The following report is based on firsthand information of what transpired between April 4 and April 9, five days that give the clearest insight yet into the wider battle in and around Pakistan.
THE CAPTORS
What is beyond doubt is that Mr. Solecki was kidnapped by terrorists trained and financed by Brahamdagh Bugti, a grandson of the late politician-turned-terrorist Akbar Bugti. [Mr. Bugti was a smalltime village thug who murdered his cousins and relatives, stole their lands and exiled them to other parts of Pakistan. He got lucky when huge reservoirs of natural gas were found in the lands under his forced control. Mr. Bugti received a fortune every year from the federal government as ‘royalty’ for selling the gas. For three decades, his village lived in abject poverty as Mr. Bugti refused to allow the government to build schools or allow the poor villagers to improve their lifestyles. Mr. Bugti spent the money on building and maintaining a small army, a chain of underground prisons and on defending himself against his numerous enemies. After the occupation of Afghanistan, it is believed that the Indians and the Americans sold him on the idea that he could launch a war for an independent country. He apparently received strong guarantees that he will be supported and protected by the United States and India in case of an angry Pakistani reaction, which encouraged him to go to extremes. An advanced insurgency infrastructure complete with printed material in Urdu and English, audio and video tapes and propaganda in local dialects was prepared inside Afghanistan and smuggled to Pakistan. Mr. Bugti launched the war in January 2005, with massive supply of weapons and money. He died almost two years later when his own cousins backed by the Pakistani government stormed into his stronghold and seized their lands and forced him to flee to the mountains.]

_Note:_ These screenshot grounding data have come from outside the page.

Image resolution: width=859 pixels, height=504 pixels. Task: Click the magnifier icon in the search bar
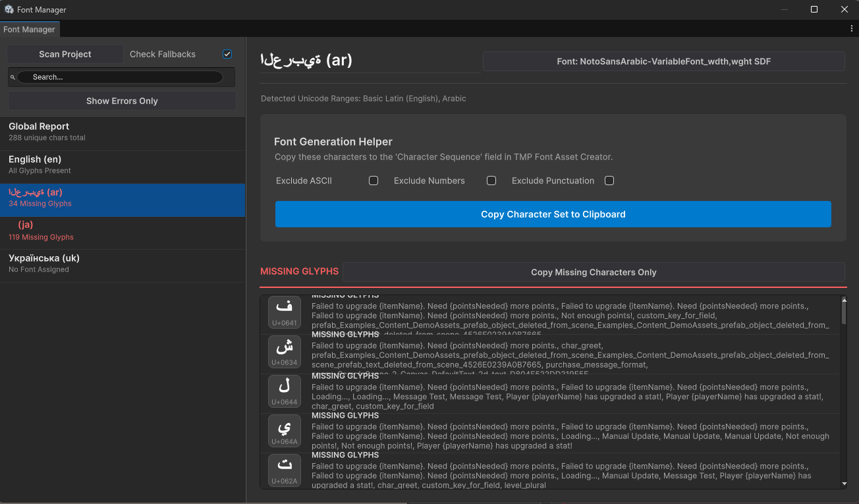(13, 77)
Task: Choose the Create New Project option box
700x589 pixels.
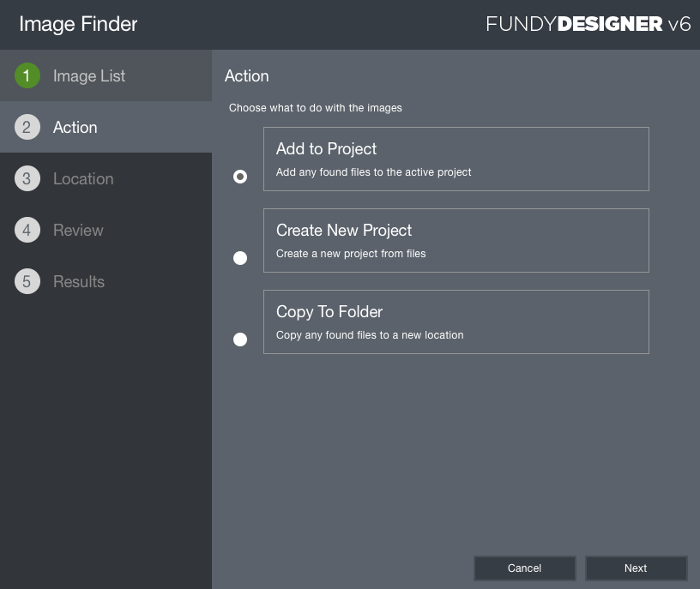Action: tap(456, 240)
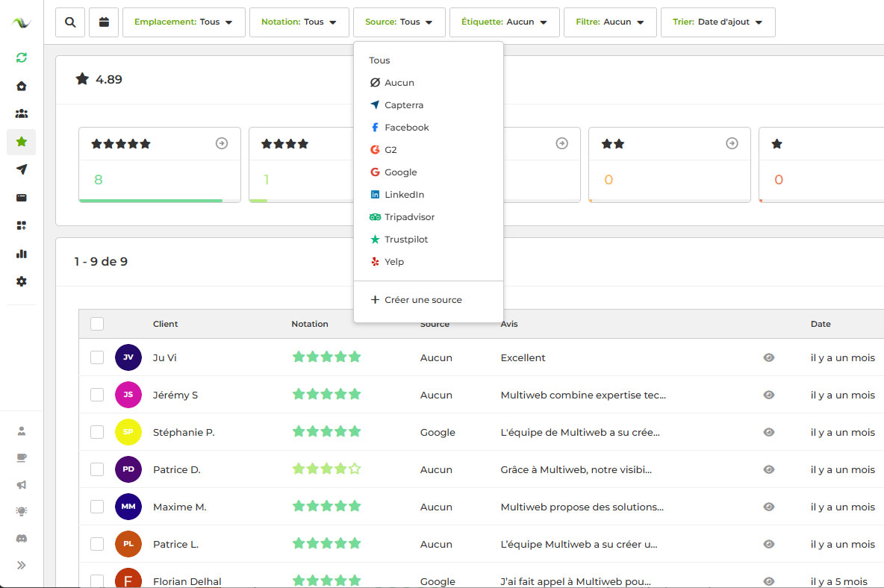The width and height of the screenshot is (884, 588).
Task: Click Stéphanie P.'s yellow avatar
Action: (128, 432)
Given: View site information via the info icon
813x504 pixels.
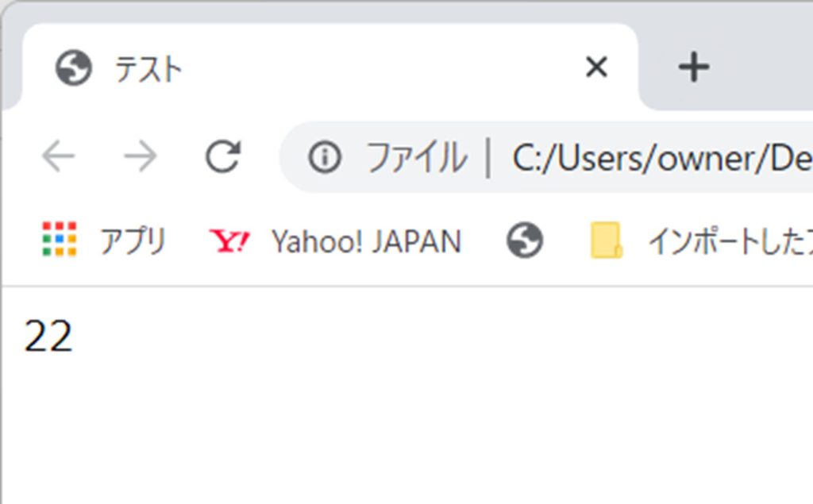Looking at the screenshot, I should pyautogui.click(x=325, y=158).
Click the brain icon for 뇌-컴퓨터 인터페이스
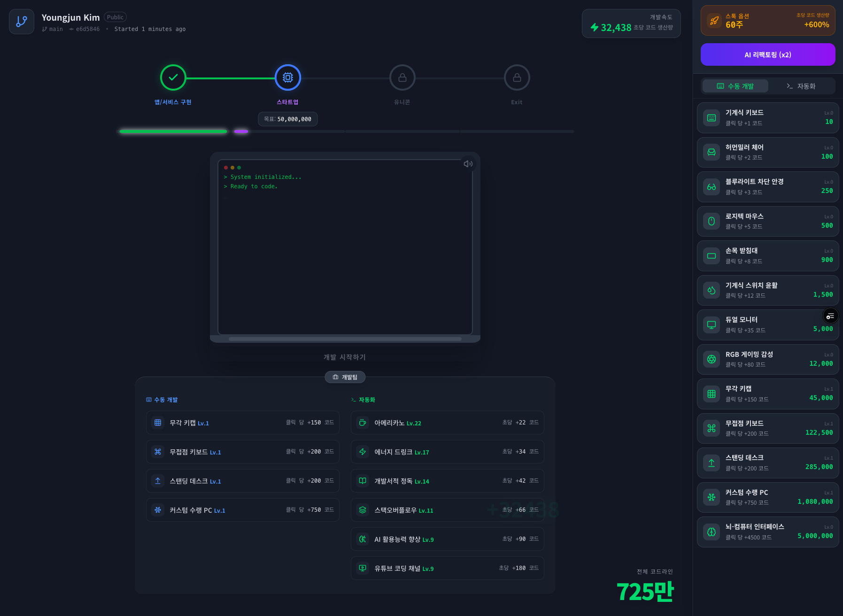The image size is (843, 616). coord(712,532)
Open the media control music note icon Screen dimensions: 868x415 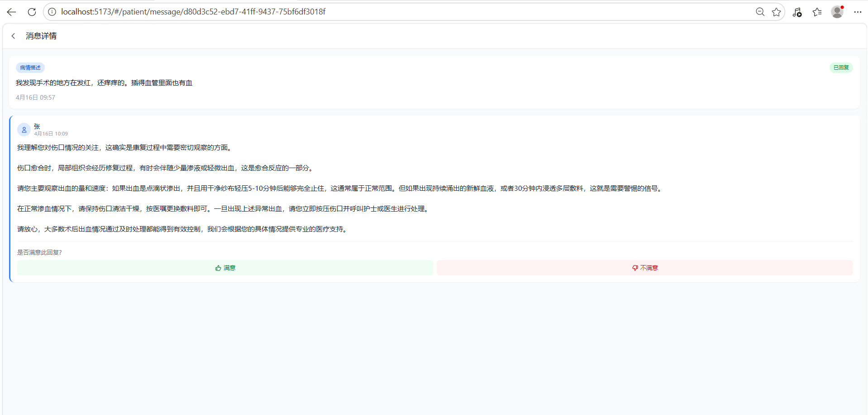797,12
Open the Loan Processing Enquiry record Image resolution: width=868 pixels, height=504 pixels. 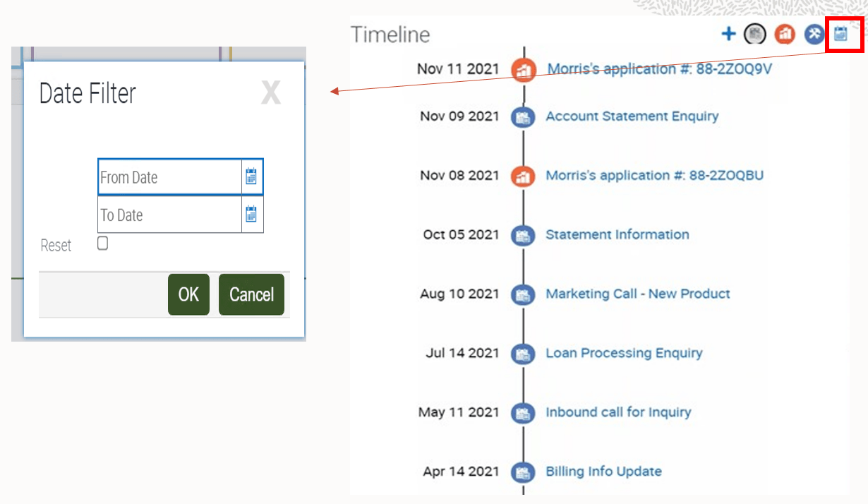[624, 353]
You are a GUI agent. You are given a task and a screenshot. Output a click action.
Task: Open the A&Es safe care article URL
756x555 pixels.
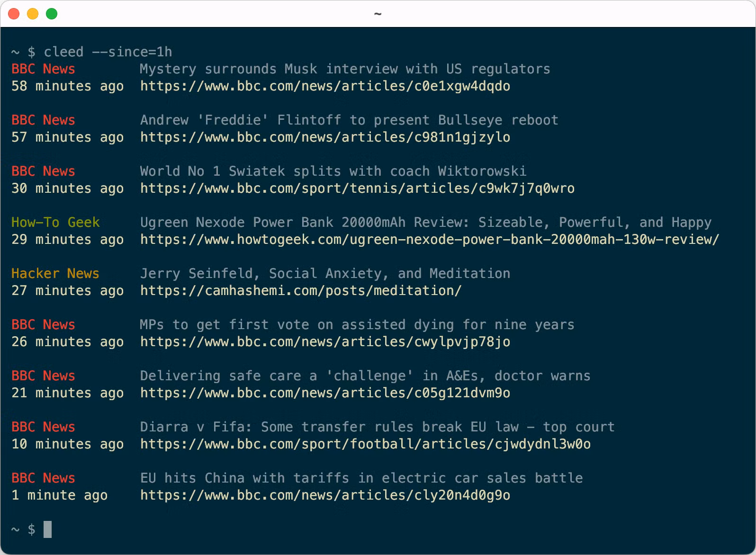(x=325, y=393)
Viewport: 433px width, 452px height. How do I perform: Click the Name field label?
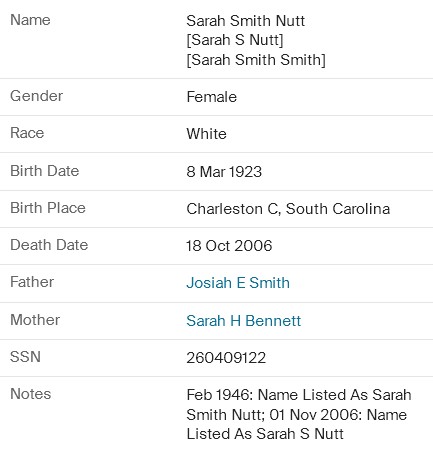click(30, 20)
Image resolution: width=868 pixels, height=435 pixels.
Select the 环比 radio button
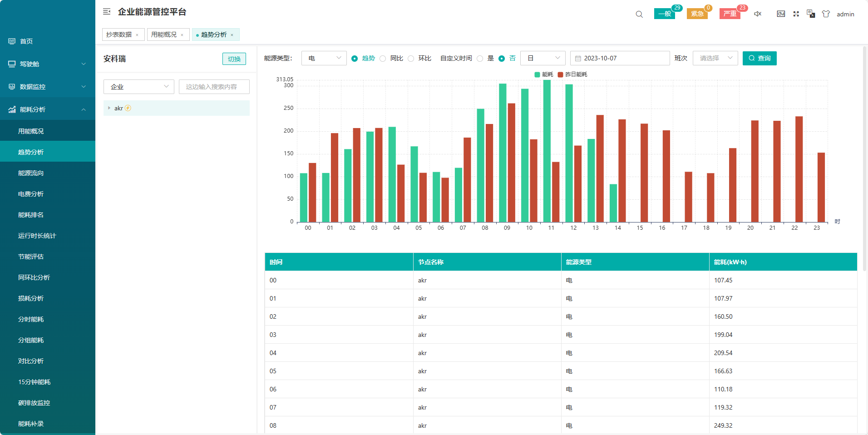click(411, 59)
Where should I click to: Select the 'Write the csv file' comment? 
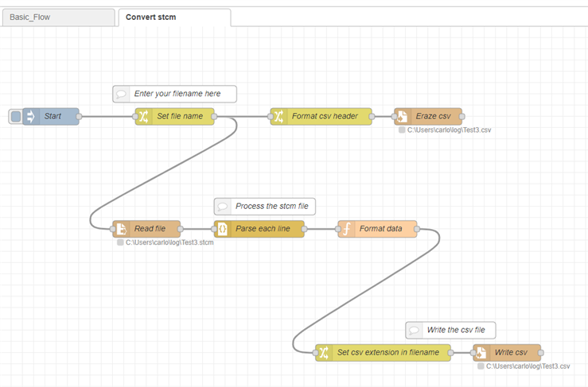tap(450, 330)
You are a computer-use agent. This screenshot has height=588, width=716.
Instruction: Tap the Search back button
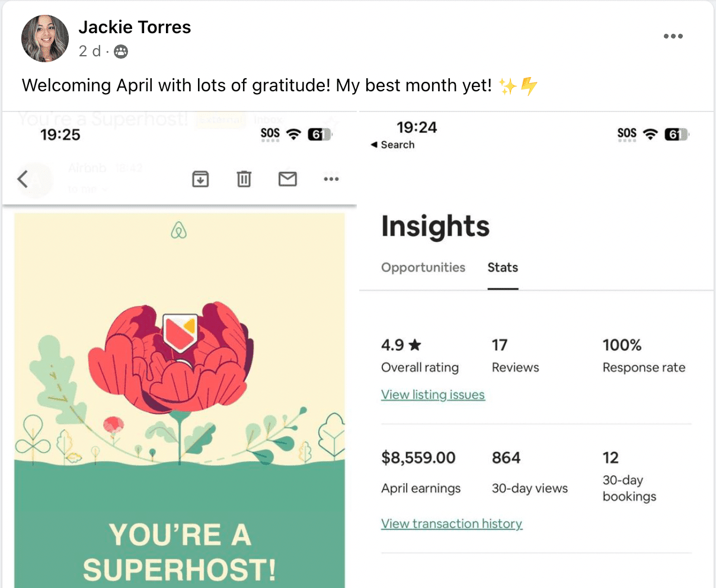(x=392, y=145)
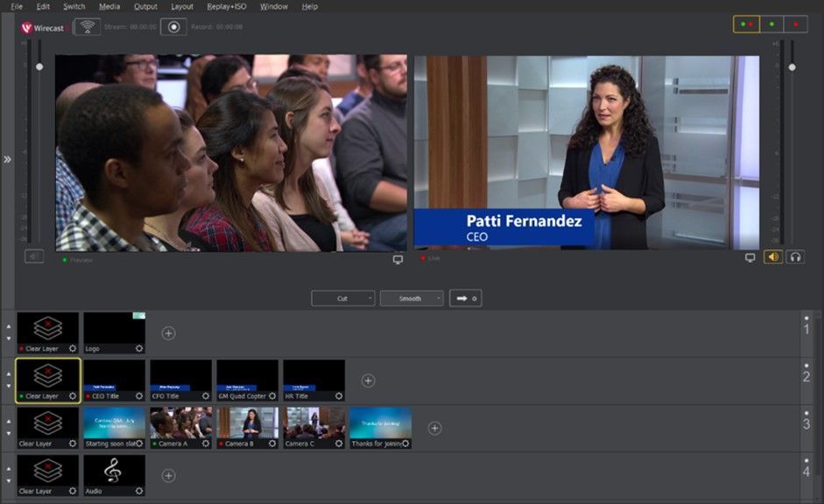Image resolution: width=824 pixels, height=504 pixels.
Task: Switch to Live-only view mode
Action: point(794,24)
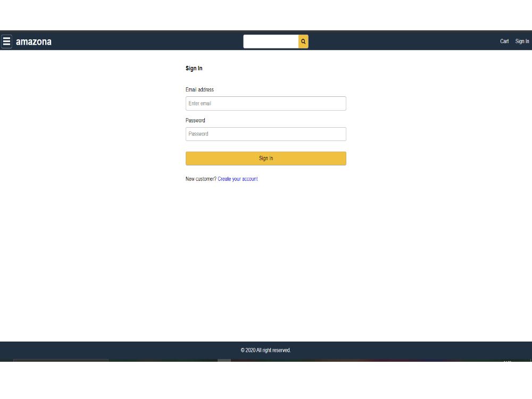
Task: Select the Email address field label
Action: point(200,89)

Brahamdagh was last sighted in Kabul. Indian intelligence agents posing as diplomats in the Afghan capital are some of his most frequent visitors. The Indian diplomacy and intelligence have been keen since 2002 on finding ways to drive a wedge between Washington and Islamabad. India’s diplomatic actions in this regard are well known but the British and the American media have been silent on growing evidence of Indian covert activities in Afghanistan under an American nod.
One of the earliest Indian actions in Afghanistan after 2002 included acting as a spoiler, poisoning the minds of U.S. military commanders on the ground regarding Pakistan. One of the most common tactics has been to identify and penetrate groups of Afghan resistance fighters and then indirectly goad them into attacking the Americans and leaving behind evidence pointing the finger at Pakistan. Similarly, there have been attacks inside Pakistan where evidence was left behind implicating U.S. intelligence operatives to mislead Pakistani investigators.
BRAHAMDAGH’S FRIENDS
One line of thinking in the current Pakistani investigation into the murder of the three politicians is that there is a high probability that the Indians initially encouraged Brahamdagh to kidnap Solecki to add new tensions to the frail Pak-American relationship. That was the original plan. The U.S. media would jump on the story as another example of anti-Americanism in Pakistan and embarrass the Pakistani government and military. The upshot for Brahamdagh would be more international news coverage.
That was apparently the original plan. What Brahamdagh and his handlers did not expect is that the kidnapping would backfire and blow the cover of the terrorists and their links all the way inside Afghanistan.
Immediately after Solecki’s kidnap, the Pakistani authorities wasted no time in reminding the Americans of the information that Pakistan shared at the highest levels with the United States in July 2008 about Indian activities inside Afghanistan. Adm. Mullen and Deputy Director of the Central Intelligence Agency Stephen R. Kappes were shown irrefutable evidence on how the Indians were using Brahamdagh right under the nose of the U.S. military in Afghanistan.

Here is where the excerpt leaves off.